▶ **Exercise objective**:
Return only the lines from the one containing "Viewport: 513px width, 495px height." to the end of the entries below, exactly as written, both ends included.

◆ ◆ ◆ ◆ ◆

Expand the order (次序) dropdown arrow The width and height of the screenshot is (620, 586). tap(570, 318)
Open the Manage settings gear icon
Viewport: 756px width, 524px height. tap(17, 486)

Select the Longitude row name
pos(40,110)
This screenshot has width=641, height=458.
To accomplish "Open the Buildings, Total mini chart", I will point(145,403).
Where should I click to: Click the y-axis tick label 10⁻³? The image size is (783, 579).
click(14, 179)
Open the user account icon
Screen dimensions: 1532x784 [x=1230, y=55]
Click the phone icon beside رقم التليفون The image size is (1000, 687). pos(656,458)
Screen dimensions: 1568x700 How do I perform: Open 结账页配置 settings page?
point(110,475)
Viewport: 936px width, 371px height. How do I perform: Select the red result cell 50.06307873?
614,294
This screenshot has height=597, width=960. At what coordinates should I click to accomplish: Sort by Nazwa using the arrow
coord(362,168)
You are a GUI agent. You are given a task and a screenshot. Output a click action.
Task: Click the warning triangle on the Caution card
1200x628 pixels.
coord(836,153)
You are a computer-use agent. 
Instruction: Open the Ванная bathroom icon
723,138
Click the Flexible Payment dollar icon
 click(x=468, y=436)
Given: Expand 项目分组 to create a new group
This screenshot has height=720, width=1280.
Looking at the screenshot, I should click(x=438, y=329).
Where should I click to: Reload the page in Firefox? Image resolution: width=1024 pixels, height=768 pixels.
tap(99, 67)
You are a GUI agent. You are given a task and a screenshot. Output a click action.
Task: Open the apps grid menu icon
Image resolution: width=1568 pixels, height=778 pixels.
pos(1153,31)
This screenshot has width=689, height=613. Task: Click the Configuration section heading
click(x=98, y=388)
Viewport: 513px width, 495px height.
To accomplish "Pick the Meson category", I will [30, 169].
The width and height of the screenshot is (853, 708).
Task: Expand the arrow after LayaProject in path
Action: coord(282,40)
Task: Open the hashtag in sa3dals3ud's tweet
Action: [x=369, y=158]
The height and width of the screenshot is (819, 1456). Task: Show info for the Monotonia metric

◆ ◆ ◆ ◆ ◆

▶ **Result of this exercise**:
Viewport: 513px width, 495px height.
To accomplish "Pick the Meson category", I will [30, 169].
The width and height of the screenshot is (853, 708).
Task: Expand the arrow after LayaProject in path
Action: coord(282,40)
Task: Open the hashtag in sa3dals3ud's tweet
Action: [x=369, y=158]
The height and width of the screenshot is (819, 1456). Task: Show info for the Monotonia metric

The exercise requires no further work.